Given current fiscal constraints, the only obvious way of resolving the financial challenges faced by SOEs is in a fiscally neutral or positive manner.

This would imply bringing in outside finance and partners where possible through the partial or full privatisation of SOEs, or indeed the outright disposal of non-core, non-strategic assets by the State. Furthermore, closing non-essential SOEs cannot be ruled out.

Declining revenue

One of Mboweni’s positive messages emanating from the MTBPS was the indication that no further tax increases were envisaged over the medium term. This reflected the fact that, despite the growing gap between revenue collection and expenditure, further hikes would be self-defeating.

Worryingly, the MTBPS outlined a decline in the tax buoyancy ratio to 0.91, underscoring that the economy is indeed at a point where further tax increases are counter-productive.

We, therefore, expect no major changes to tax policy in this Budget. However, there might be a temptation to extract revenue wherever possible. In a context of slowing receipts for Corporate Income Tax and Personal Income Tax – for a projected total of R10bn below MTBPS estimates – as well as the recent and politically difficult increase in value-added tax, underperformance in revenue collection is likely to be compensated by limited fiscal drag relief for higher-income earners and increases in so-called "sin" taxes.

On the latter, any excise increases need to be balanced against the negative impact on the competitiveness of legitimate goods vis-à-vis illicit goods and trade.

Over the medium term, a more stringent and effective crackdown on the illicit economy holds a greater prospect of increasing revenue.

Towards pro-growth policy

Given the political improbability of significantly reducing expenditure targets, depressed revenue collection and some form of fiscal support for Eskom and other SOEs, an increase in the budget deficit is expected.

As with recent Budgets, the only sustainable route to current fiscal consolidation resides in inclusive economic growth. Over the long term, per capita growth hinges on structural changes which must, however, begin with a pro-growth policy direction to unlock private sector investment.

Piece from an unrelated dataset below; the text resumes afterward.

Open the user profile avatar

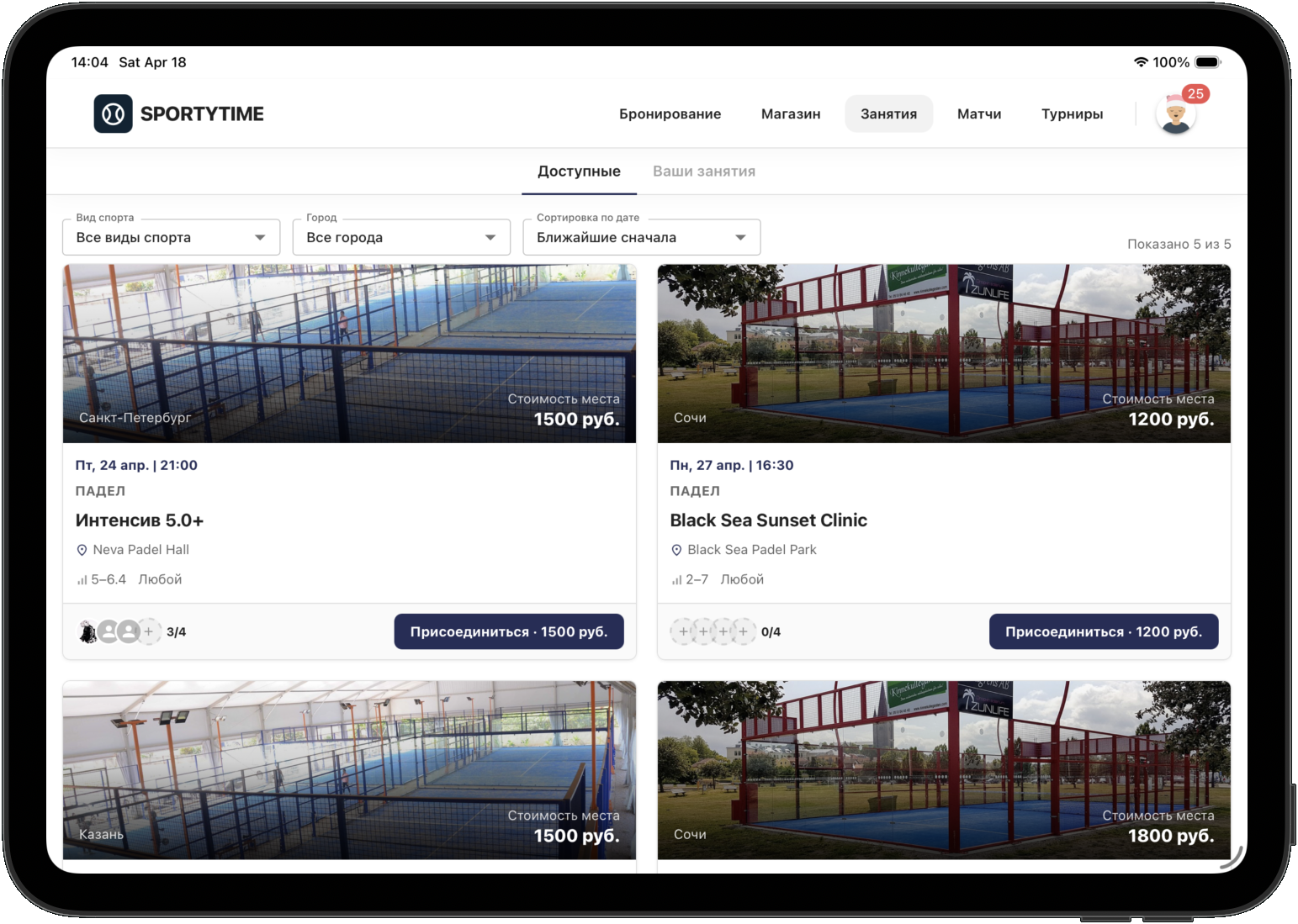(1175, 116)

With inadequate fiscal space for outright stimulus, the key objective for this year’s Budget must be to achieve a credible change in narrative insofar as South Africa’s policy direction is concerned. The balancing act that the Budget needs to achieve is to begin a focused national dialogue on the size of the State that South Africa can sustainably maintain, and the related question of the respective roles of the public and private sectors.

The Budget will need to outline in far greater detail the Government’s commitment to a growth-friendly regulatory environment.

Foremost among this will be to assure investors of the country’s continued commitment to property rights, in the context of the discussion around expropriation without compensation, as well as to the independence of the Reserve Bank and the retention of inflation targeting. Addressing the public sector wage bill and SOE reform is also important.

Moving forward

In the immediate future, there appears little that National Treasury can achieve to avoid further deterioration in the budget deficit, and the associated responses by sovereign credit ratings agencies, including Moody’s Investors Service.

Unfortunately, the reforms required to create the conditions for sustained improvement are not short-term in nature. The urgent task of this year’s Budget is, therefore, one of continuing the growth-friendly messaging from the MTBPS and demonstrating the required intent and commitment in creating and implementing the conditions for inclusive economic growth.

Olivier Serrao is Business Unity South Africa's Executive Director for Economic Policy.